Так прошло четверть часа. И, будто сквозь сон, Пётр услышал разговор двух женщин. Он стал припоминать, где он. Разговор не унимался, женщины говорили между собой тихо, будто боялись кого-то разбудить. Пётр поднял голову, но какая-то сила резко рванула его на землю. Он опять потерял сознание.
Снова услышал разговор, он был не на русском языке.
– Кто вы, немки? – спросил в тревоге Пётр, и опять могучая сила прижала его к земле.
– Нет, мы эстонки, – ответили женщины, но их ответ Пётр уже не слышал.
Две немолодые женщины стояли в недоумении, на лицах были страх и жалость. Они смотрели на окровавленного парня. Волнистая прядь густых волос выбилась из-под кожаного шлема на бледный лоб, пересохшие губы что-то шептали. Одна из женщин низко наклонилась, чтобы расслышать.
– Мама, мама, подойди, дай воды, хочу пить, пить… – шептали губы.
Женщина рассмотрела его лицо, нежную кожу с небритым пушком.
– Он совсем юный, – сказала она, вытирая слезу рукавом.
– Что будем делать?
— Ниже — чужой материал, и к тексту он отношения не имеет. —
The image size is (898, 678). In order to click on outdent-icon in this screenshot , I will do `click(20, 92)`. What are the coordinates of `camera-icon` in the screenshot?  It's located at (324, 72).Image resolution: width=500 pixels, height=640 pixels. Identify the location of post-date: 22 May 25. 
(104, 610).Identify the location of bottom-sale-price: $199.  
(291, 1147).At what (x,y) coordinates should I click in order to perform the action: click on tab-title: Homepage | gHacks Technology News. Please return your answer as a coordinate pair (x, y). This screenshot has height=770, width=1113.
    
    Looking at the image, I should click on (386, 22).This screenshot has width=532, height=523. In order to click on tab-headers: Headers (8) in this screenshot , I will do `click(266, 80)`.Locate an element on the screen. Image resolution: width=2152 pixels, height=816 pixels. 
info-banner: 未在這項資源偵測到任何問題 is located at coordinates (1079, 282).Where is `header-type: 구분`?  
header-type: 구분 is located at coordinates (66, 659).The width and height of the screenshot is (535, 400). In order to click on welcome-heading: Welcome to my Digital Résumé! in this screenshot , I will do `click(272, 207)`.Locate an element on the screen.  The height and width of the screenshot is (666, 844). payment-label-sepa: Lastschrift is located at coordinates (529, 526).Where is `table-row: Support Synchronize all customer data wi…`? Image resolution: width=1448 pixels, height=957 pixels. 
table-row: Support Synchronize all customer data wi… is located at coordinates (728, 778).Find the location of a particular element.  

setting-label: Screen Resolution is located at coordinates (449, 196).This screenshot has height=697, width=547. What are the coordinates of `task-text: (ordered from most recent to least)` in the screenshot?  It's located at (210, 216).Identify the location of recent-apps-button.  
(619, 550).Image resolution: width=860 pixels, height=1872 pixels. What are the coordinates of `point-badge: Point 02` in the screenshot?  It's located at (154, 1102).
Его надо спасать. Сюда могут быстро придти немцы или кайцелиты.
– Он тяжёлый, мы его не донесём.
– Надо попытаться. Грешно оставлять человека в беде беспомощного.
– Давай попробуем, бери за ноги.
Они подняли и понесли. Обвисшее тело было им не под силу. Остановились.
– Давай возьмём под руки.
Подхватили раненого подмышки, ноги волоклись, оставляя полосу на примятой траве.
– Вот уже полпути прошли, – сказала женщина. Её разговор Пётр услышал и пришёл в сознание. Спасительницы облегчённо вздохнули, им стало легче. Теперь они его вели, поддерживая с обеих сторон. Он шёл с опущенной головой, едва переставляя ноги.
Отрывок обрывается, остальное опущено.